Monday, August 17, 2015

Karma vs Dharma: the Importance of being Self-honest

When a devotee or yogi makes a life decision, how can he know whether he is impelled by past karma (including desires, fears, biases and the like) or whether it is truly the right thing (dharma) to do?

This is a difficult question to answer, especially when in the grip of emotions that surround the impulse to make an important decision. After all, a positive outlook, faith in God, and, indeed, good karma, can make a spiritual silk purse from a "sow's ear." We can find the good in anything that we do. But by the same token, we can also self-justify about anything we do from a spiritual perspective! We might fall back upon Krishna's promise in the Bhagavad Gita, to the devotee, "I will make good your deficiencies and render permanent your gains," to bail us out!

Yes, true enough: we can learn from our mistakes. Yes, we can use up some of our good karma as a devotee, too! But is it dharma to make spiritual mistakes? No, of course not. It is karma--obviously.

On the subject of karma, there's really no such thing as good or bad karma: only what we make of it. "All conditions are neutral," Paramhansa Yogananda, would is only our response to outward conditions that determines whether we grow spiritually (and work out karma in the process) or not.

For all of these reasons, therefore, it can be difficult to know karma from dharma. This is not an excuse, however, to do whatever one likes and call it "spiritual growth" or "my path" (which, of course, it also is). Having lived most of my adult life in one or the other Ananda intentional communities, I have seen my share of creative spiritual justifications for all sorts of behaviors.

It would be better, then, to calmly admit that one's desires or fears are compelling one to act a certain way rather than to imagine there's some deeper spiritual inspiration behind it. Yes, we'll be able to salvage some wisdom and grace from just about anything, but let's call it what it is.

Krishna explains to Arjuna (in the Bhagavad Gita) that it is very difficult to know what is right (dharmic) action. As Swami Kriyananda put it when the subject of whether a person should take one job or another, "God doesn't really care what you do. It's not WHAT you do but HOW (with what attitude) you do it!"

But again: do you see how tricky that can be? All I am saying, here, is that it is wiser (and more honest), to be calm enough to distinguish desire (or fear or bias) from inspiration or guidance.

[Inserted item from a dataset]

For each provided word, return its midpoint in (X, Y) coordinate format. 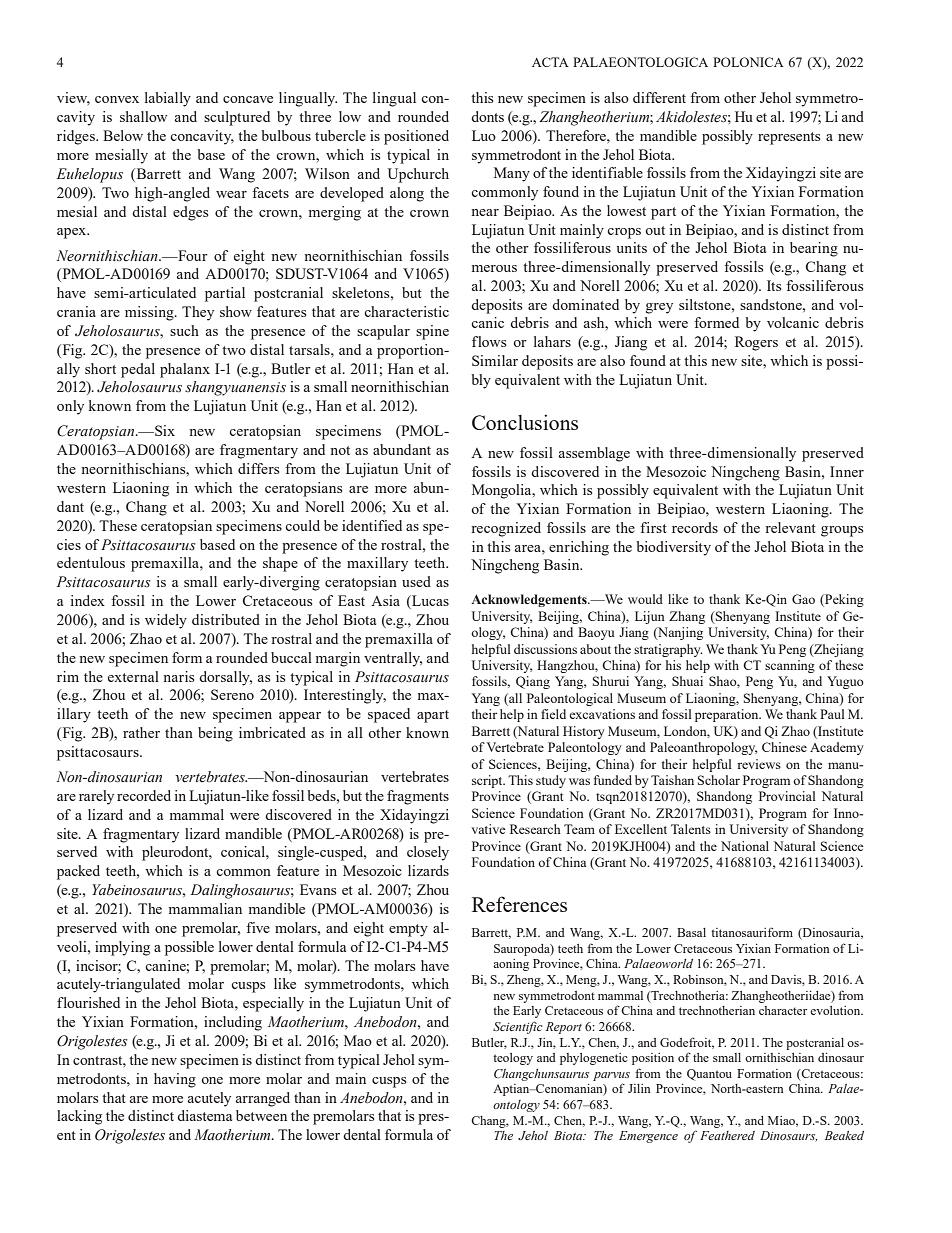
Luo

If your sincere attempt to do so fails to clearly yield an answer, well, fine: do the best you can. But you will grow in discernment immensely if, over time, you bring to bear the laser lens of introspection and intuition upon your actions and motives.

The big decisions are the ones I'm thinking about but, in truth, a million small ones are just as worthy of our attention --- short of being overly scrupulous. Discovering your desires and ego motivated actions isn't the end of the world: these are, in fact, our starting point. There are even times when it's simply easier to indulge than to make a big deal about it. But at least you do so consciously and in that, alone, you will gain the calmness and clarity that self-acceptance bestows. Acceptance can also help stave off the temptation to indulge first and then afterwards to wallow in guilt, thus imagining that guilt substitutes for reform and thus perpetuating a bad habit! (Furthermore and as a potential alternative, there's no point pointing out that suppression "availeth nothing," to quote Krishna.)

When more important issues are at stake, this habit of introspection and self-honesty might well "save" your spiritual life from a karmic bomb from which even lifetimes could be sacrificed before you pick up again spiritually where you left off. Paramhansa Yogananda said of a disciple who left the ashram after yielding to temptation when only one more day of resistance would have brought success, "It will take lifetimes" before he returns to the path.

Leaving the spiritual path to follow the will 'o the wisp of desires masquerading as inspiration is a tragedy all too commonly encountered. Abandoning dharma in the name of a "higher" but desire-driven karma is a self-delusion too easily and all too frequently indulged.

If you err and later discover your error, then, that's the time for making a silk purse out of the sow's ear.

As a spiritual counselor to others, I am tempted to add the advice to seek counsel from someone you trust and feel has your highest, spiritual interests in mind. But in my training from Swami Kriyananda in regards to counseling others, I am cautious about going beyond what I sense a person is open to hearing. I'd rather have the person himself express insight into the right action because it comes from the person himself. I can then add my support.

But if I feel a person isn't yet self-aware or self-honest enough to see how his desires are influencing his decision (and even the questions he asks), I might say nothing at all. Or, I might only hint though this carries the obvious risk that the person might not get the point at all. So while counseling is of course a good thing, we can only "hear" what we are ready from within to recognize. There's no substitute, in other words, for introspection, self-awareness, and the habit of self-honesty.

The ounce of prevention, then, that I wish to share is the suggestion to develop the practice of introspection in minor matters in order that when the big ones come you will have the tools to distinguish dharma from karma!